「共感」とは幻想であり願望なのではないか?
同じ言語で言葉を交わしても、発信者の真意を理解し、共感出来るかは難しくて。
いつだって曖昧なままの共感で生活している(私は)。
「あなたに伝わってますか?」という不安。
「私はあなたを理解できてるの?」という不安。
不安を誤魔化す為の「曖昧」という着地地点。
恋人同士のセックスにおいてでも「触れたい」という思いは同じでも、それが性別の違うもの同士であれば尚更体感は違う。満たされる心も違う。
同じ映画を見て同じように笑ったり泣いたりしていても、本当に同じなのかな?とつい思ってしまう。
景色や作品、何らかを見て「美しい」と思ってもやはり同じような感動ではないのだろうな、と思う。
肉体的裂傷の痛みも想像は出来ても同じ痛みを感じる事は出来ない。
心理的なものは尚更。
でも、「私だけのものがある」「あなただけのものがある」という絶対領域が隣り合っていたり、少しだけ重なっていた時には心身がふるふるする位の歓びだったりする。

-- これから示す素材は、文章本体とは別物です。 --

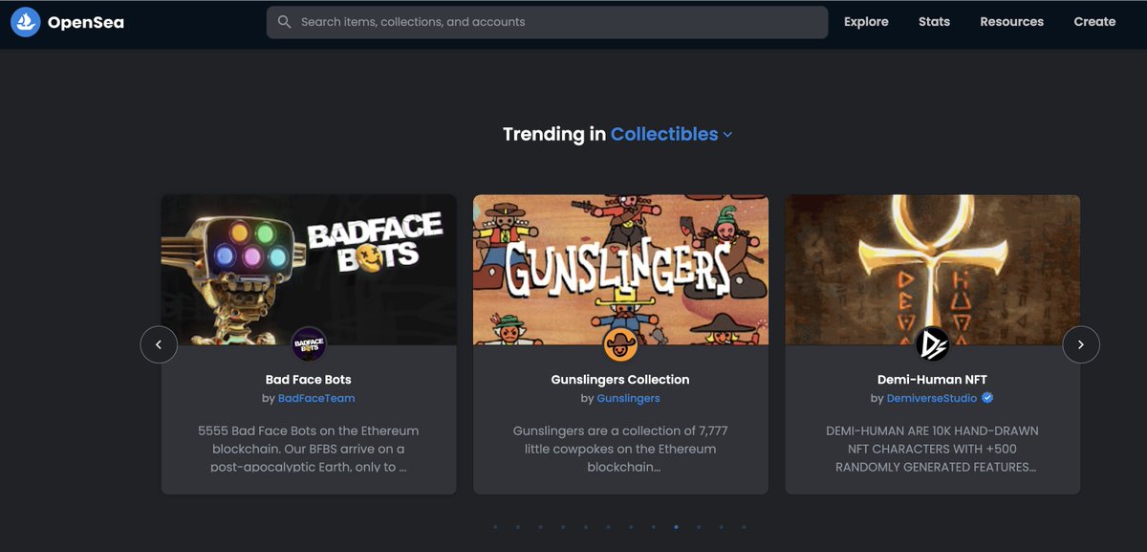The image size is (1147, 552).
Task: Click the OpenSea boat logo
Action: [25, 21]
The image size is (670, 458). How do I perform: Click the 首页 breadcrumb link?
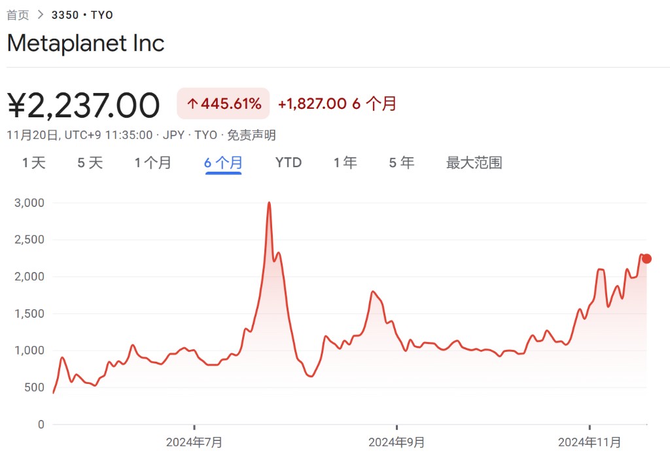(18, 15)
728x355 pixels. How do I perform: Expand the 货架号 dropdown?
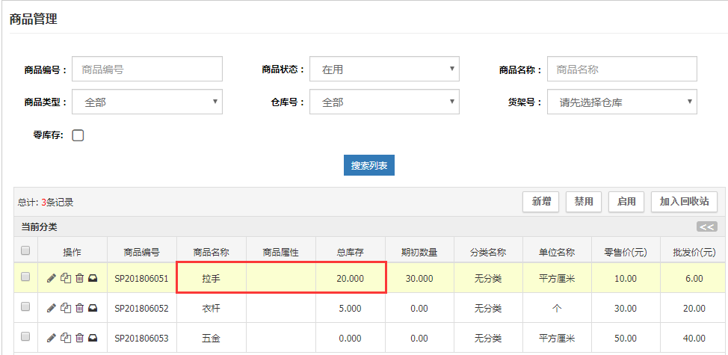pos(622,102)
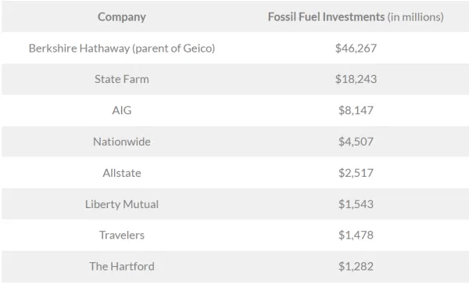The image size is (469, 284).
Task: Click the $46,267 investment value
Action: point(356,49)
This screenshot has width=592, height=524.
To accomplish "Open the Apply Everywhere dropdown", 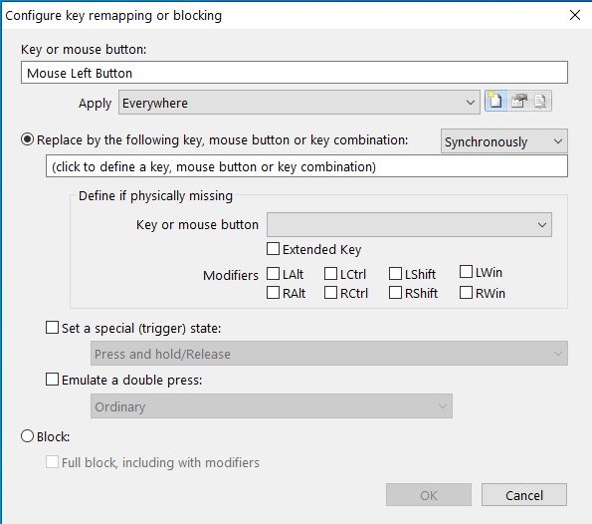I will point(299,102).
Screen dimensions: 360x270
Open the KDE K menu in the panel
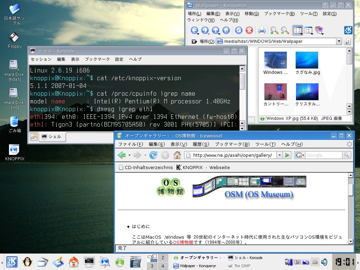12,262
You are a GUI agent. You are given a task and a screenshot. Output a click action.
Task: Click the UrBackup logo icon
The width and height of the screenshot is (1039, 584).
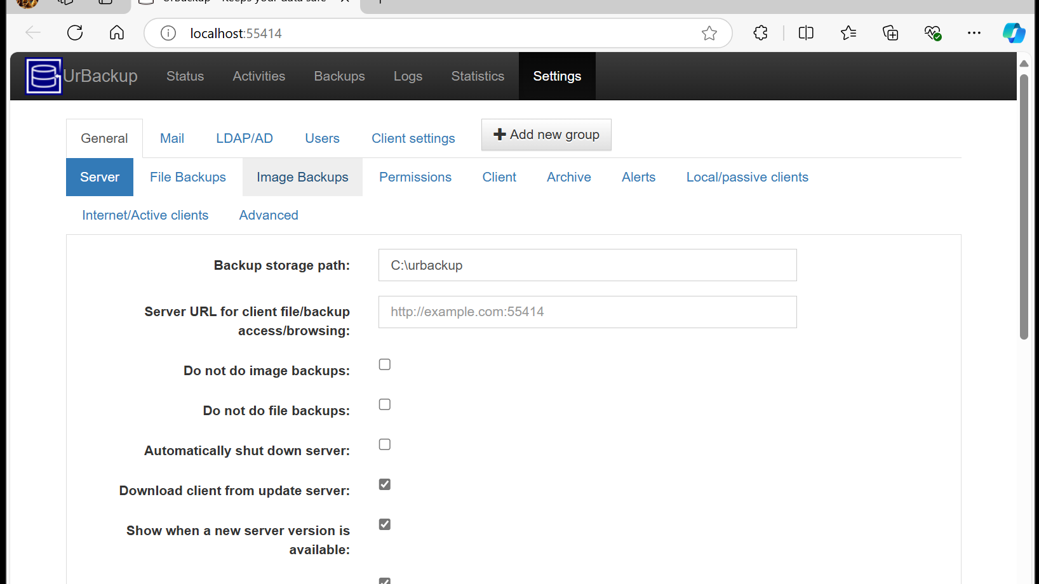click(43, 76)
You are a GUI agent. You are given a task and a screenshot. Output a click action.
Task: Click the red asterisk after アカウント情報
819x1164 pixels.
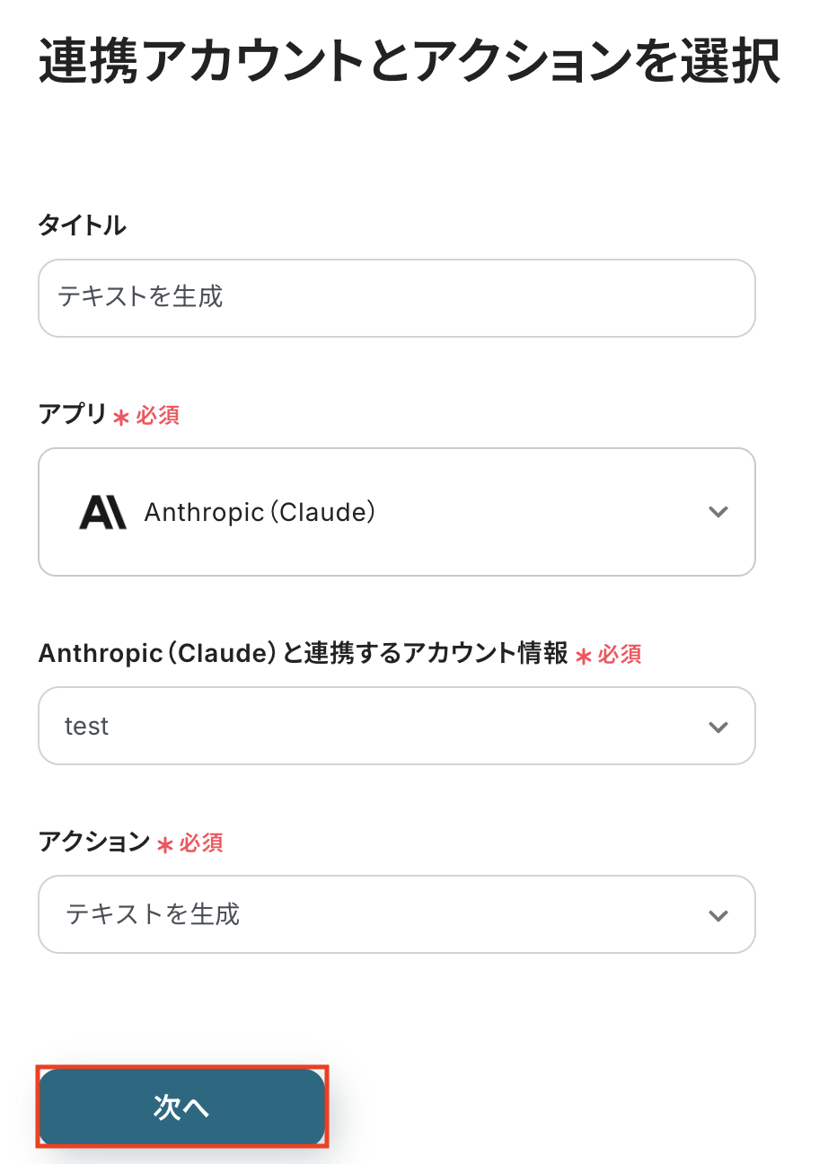tap(584, 657)
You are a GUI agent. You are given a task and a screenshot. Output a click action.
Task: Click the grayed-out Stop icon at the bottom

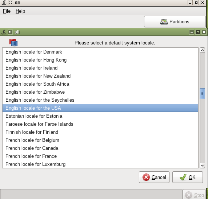(189, 195)
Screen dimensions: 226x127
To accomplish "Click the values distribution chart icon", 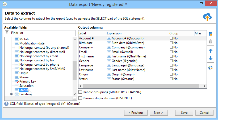I will pyautogui.click(x=211, y=68).
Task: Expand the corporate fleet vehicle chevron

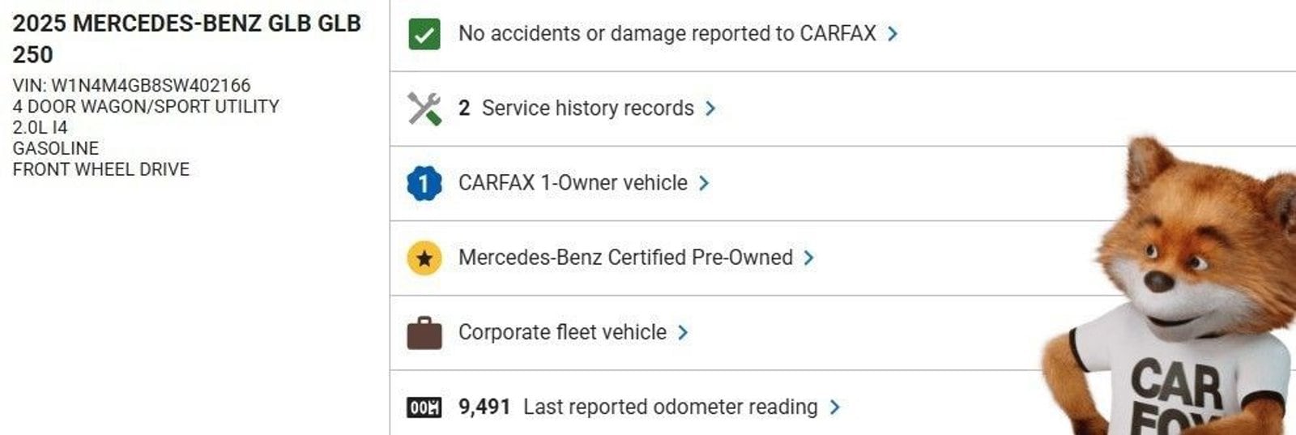Action: (683, 333)
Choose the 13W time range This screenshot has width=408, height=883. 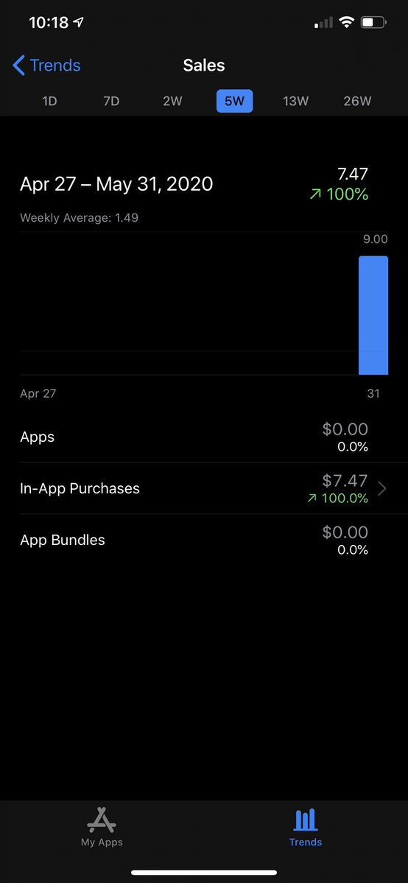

違うということで、「あなたはどう思うの?」と想像することは関係性を不安にするのかもしれないけれど、とても繊細な領域に立てることであり、とてもエキサイティングで更に相手を愛おしく思うものでもある。
私の痛みは私だけのもの。
あなたの痛みもあなただけのもの。
だから大切に出来る、守ることが出来るのではないか。
私の幸せ、喜びは私だけのもの。
あなたの幸せ、喜びもあなただけのもの。
それぞれの幸せ、喜びの理由は違うかもしれないけれど、隣合えることに安心してさらなる嬉しさになる。
「あなたが幸せで嬉しい」だけは重なることが出来るのかもしれない。なんてロマンチックに前向きになってみたりもする。
私が作品を作るのは「美しいものが欲しい、見たい」という欲求からだけれど、作り上げたものは私が考える「美しいもの」でそこには視覚的なものだけでは無い理由が付随する。
なので自己完結している訳ではないから、発表する場を求めて表に出す。
なぜなら「あなたにはどう見えますか?」という不安や好奇心や実験的な事もあるし、何よりも「あなたの美しいと感じるものを知りたい」という欲求があるから。
私の作品から何も感じないことも、何かを感じることも私にとって意味があること。
だって、少なくとも私の作品を見て私の作品について考えることは私と向き合う行為だと思うから。
長々書くと論点を見失いそうになるのは私の悪い癖だけれど、結局は「理解してほしい」「共感して欲しい」ではなくて「私」「あなた」というそれぞれの存在を認識することをとても意味のある事だと考えているのです。
その事を言語化出来るようになってきたのはユクスキュルの「生物から見た世界」に書かれる「環世界」を読んでのこと。
まだ3度しか読み返していないので咀嚼しきれていないけれど、読み込んで私の咀嚼が進めば言葉は変わるかもしれない。
そして、私が全てをバラせるように作品を作り上げることは、一つ一つが個別である証拠で、バラバラだから「繋ぐ」行為が出来るよね、っていうこと。等と蛇足気味だが書き留めておく。